Telco's Approach to Distributed Cloud
Unlike several other industry sector embracing Cloud Computing paradigm, a telecom company has a slightly different set of purpose, choices, risks, challenges, and operating models while adopting Cloud for digital transformation. A telecommunication network operator or service provider would have several Cloud infrastructure instances within the organisation to serve either internal use or external requirements, but Cloud itself is perceived as an enabler for Cost Savings and new Revenue Streams.
In a Telco perspective, it hosts different Cloud instances for own internal usage.

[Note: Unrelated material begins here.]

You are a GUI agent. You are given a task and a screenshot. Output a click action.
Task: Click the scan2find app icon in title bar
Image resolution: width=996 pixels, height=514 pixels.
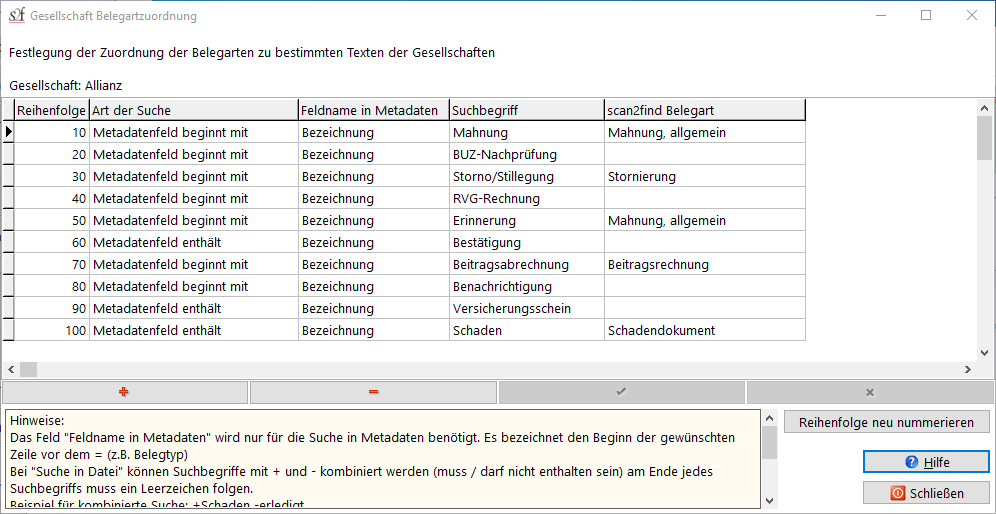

- IT Cloud for hosting of enterprise applications (e.g. BSS, OSS, etc) is built using VMware virtualization stack most of the time over commodity hardware platform and integrated with other public Cloud Service Providers (e.g. AWS, Google, Azure, Bluemix, Digital Ocean, Oracle, Salesforce, Workday, ServiceNow, Office 365, and so on). There may be several cloud environments (e.g. development, test, staging, production) to serve different needs (e.g. application hosting, big data & analytics, HPC) of the organization. Only a few data centre facilities (e.g. primary, secondary) are required by IT. All critical workloads are hosted in their private cloud only, and non-critical ones could be hosted in a virtual private cloud of a public cloud service provider to benefit in terms of costs, high-availability, elastic scalability, and so on.

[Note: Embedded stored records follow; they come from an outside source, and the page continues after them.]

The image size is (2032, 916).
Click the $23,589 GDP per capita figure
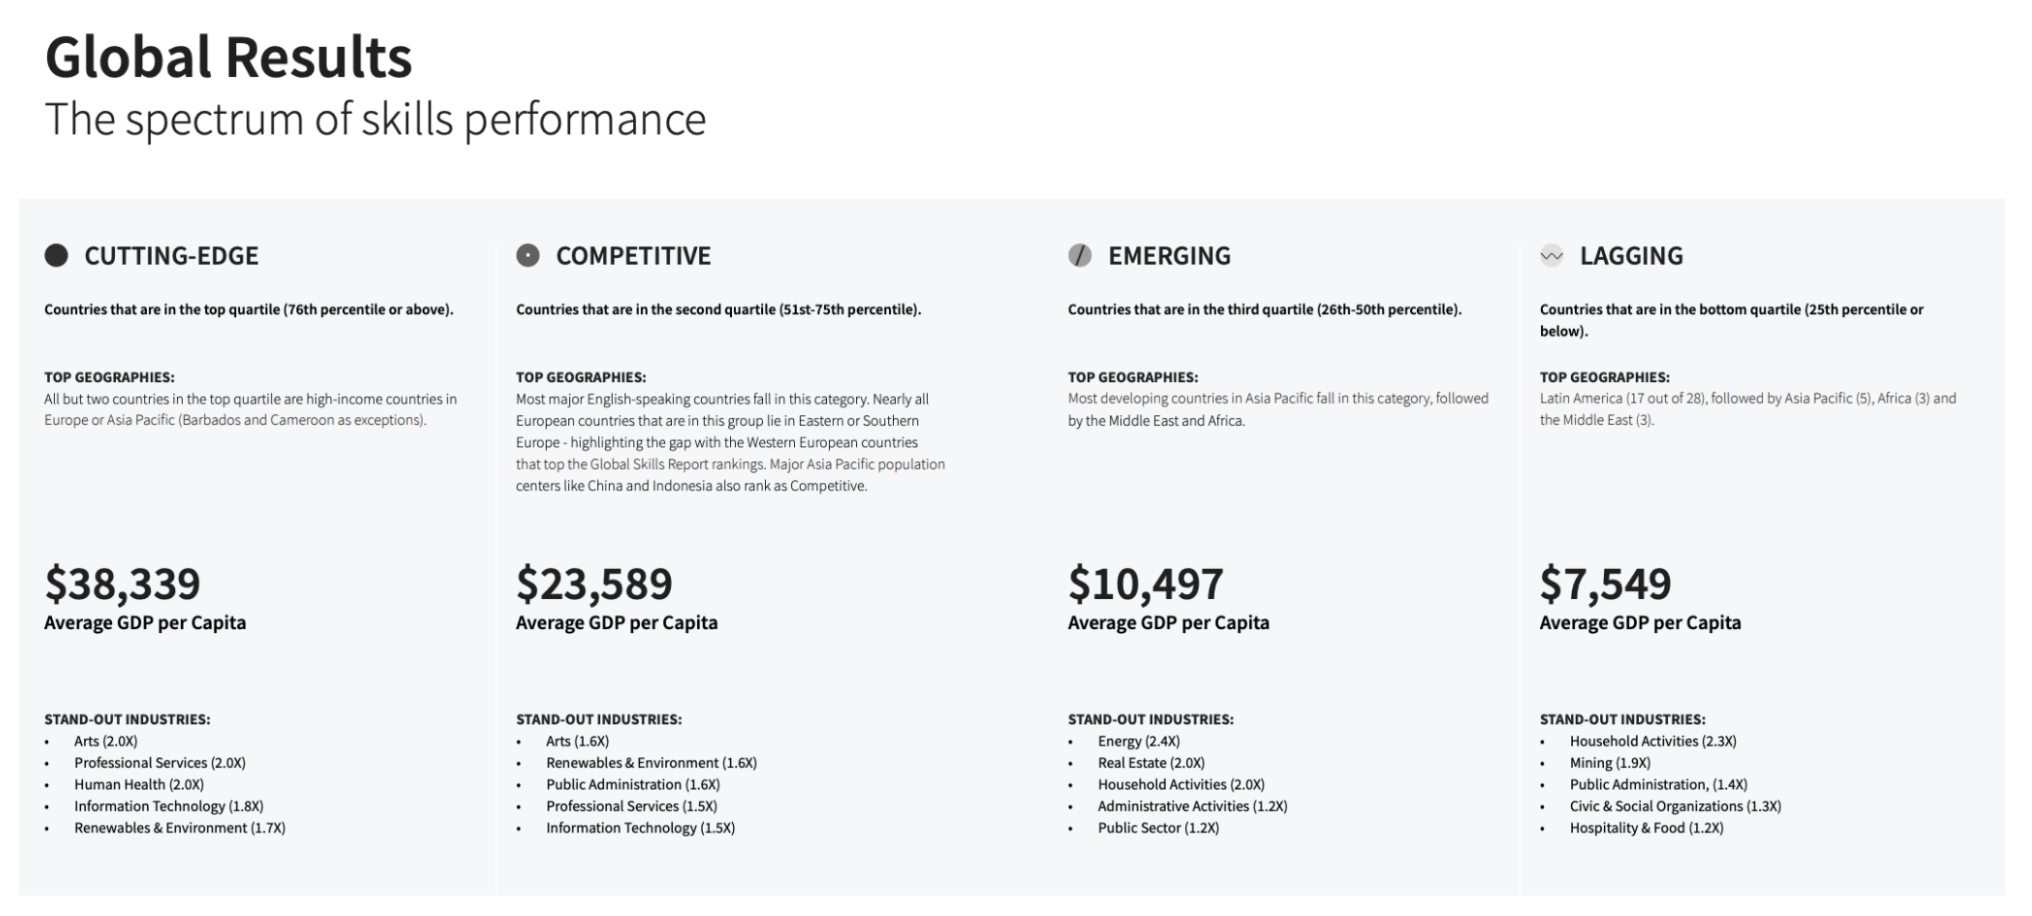[x=594, y=584]
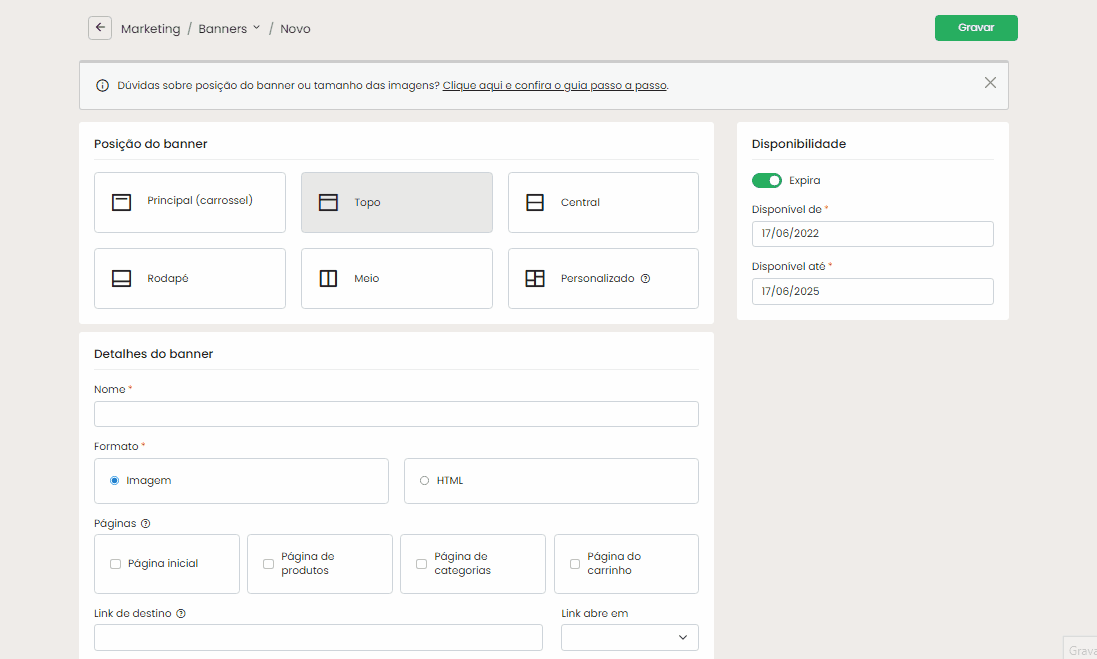Select the Principal (carrossel) banner position
Image resolution: width=1097 pixels, height=659 pixels.
[190, 202]
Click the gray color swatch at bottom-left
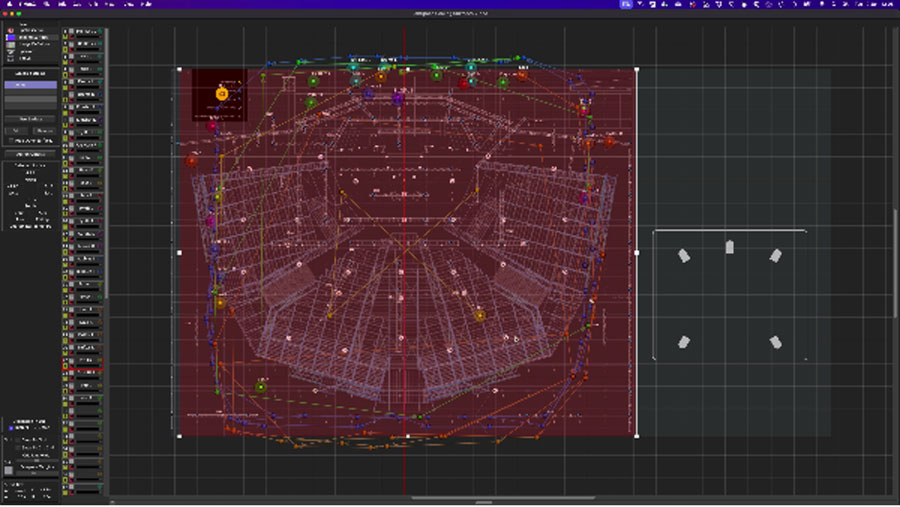900x507 pixels. [10, 468]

- Network Cloud for hosting physical- or virtual- network functions is new trend. In legacy Central Offices, the network elements were vendor-specific proprietary physical equipment with unique requirements in terms of power supply, cooling, high availability, cabling, bandwidth, etc. which is incompatible with IT data centre. A carrier-grade Cloud infrastructure requires high performance guarantees due to time-critical nature of network functions and regulatory compliance requirements. Majority of operators are choosing OpenStack virtualization platform to build this private network cloud to reduce software licensing costs. There would be several geographically distributed data centre facilities (e.g. global, national, regional, edge, cell sites) leveraging a common hardware or software platform. In a best case scenario, standardization of underlying hardware and software offers portability of network functions thereby its mobility to any data centre facility that would enhance Telco's ability to implement high-availability while reducing overall costs.

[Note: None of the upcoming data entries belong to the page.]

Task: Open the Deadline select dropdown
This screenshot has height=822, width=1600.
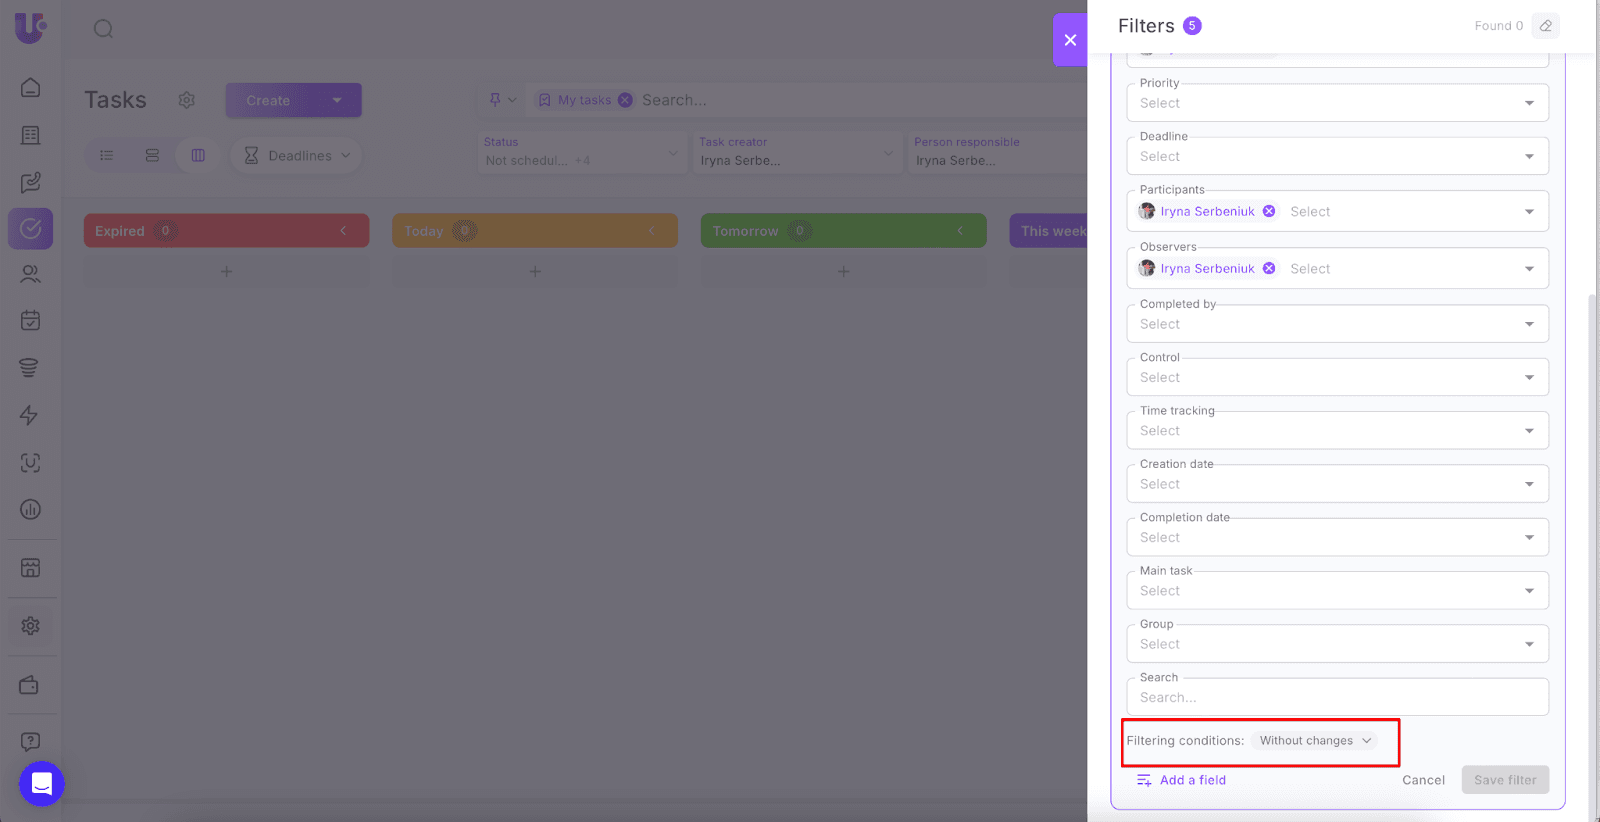Action: (x=1337, y=157)
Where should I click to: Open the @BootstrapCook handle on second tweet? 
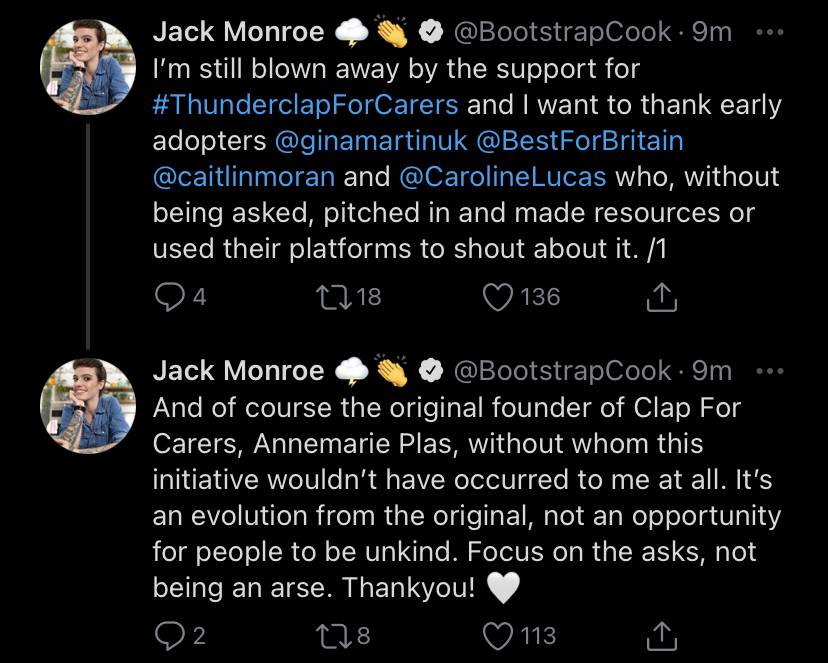click(x=562, y=371)
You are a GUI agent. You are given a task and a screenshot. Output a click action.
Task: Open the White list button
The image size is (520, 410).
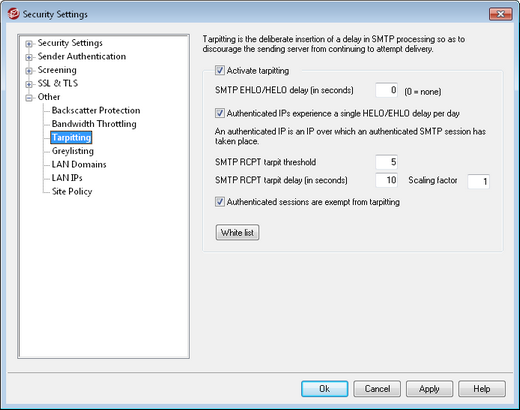[237, 232]
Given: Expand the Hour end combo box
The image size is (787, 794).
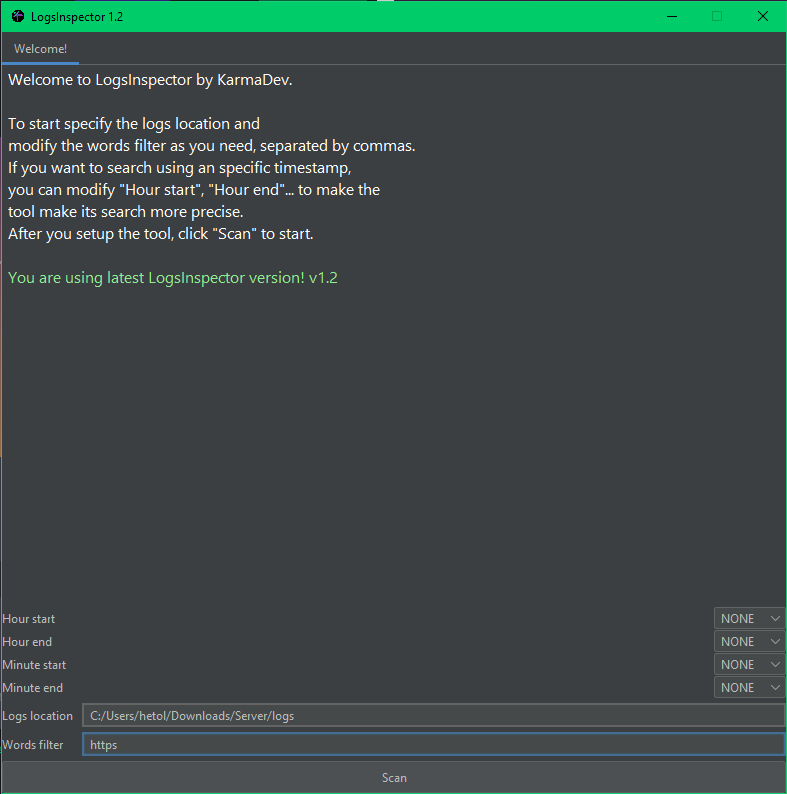Looking at the screenshot, I should [749, 642].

There is lack of coherence among decision makers within organisation since the Cloud platforms are being chosen independently, therefore the virtualization stacks applied by different teams vary in many cases. Irrespective of virtualization stack, you also need to isolate its management stack from end-user application or function hosting stacks either physically or logically. One could do this using virtual PODs or multi-tenancy mechanisms within virtualization stack. Both the IT Cloud and the Network Cloud must be integrated some day using APIs to realize a truly programmable network for Telco.
Besides virtualized compute or storage infrastructure based on private cloud platform, all virtualized network resources are managed by a software defined network (SDN) controller using open standards, such as OpenFlow, that applies flow-based accounting model. It is easier to view a network itself in terms of graph, where flows are connected to nodes. A flow could be considered as a resource on which quotas and policies can be applied. An end-to-end network slicing view takes it further to allow us implementing multi-tenancy in a network graph. Therefore, next-generation heterogeneous network would implement network slicing as a feature offering flexibility and isolation. The end-to-end management of a sliced network resource requires efficient network function virtualization orchestrator (NFV-O). Besides the software orchestration of network topological models, it needs software driven Management & Orchestration (MANO) that enables operational efficiency for complex environments. Telecom companies are trying to adopt all of these components as ingredients to build their Network Cloud.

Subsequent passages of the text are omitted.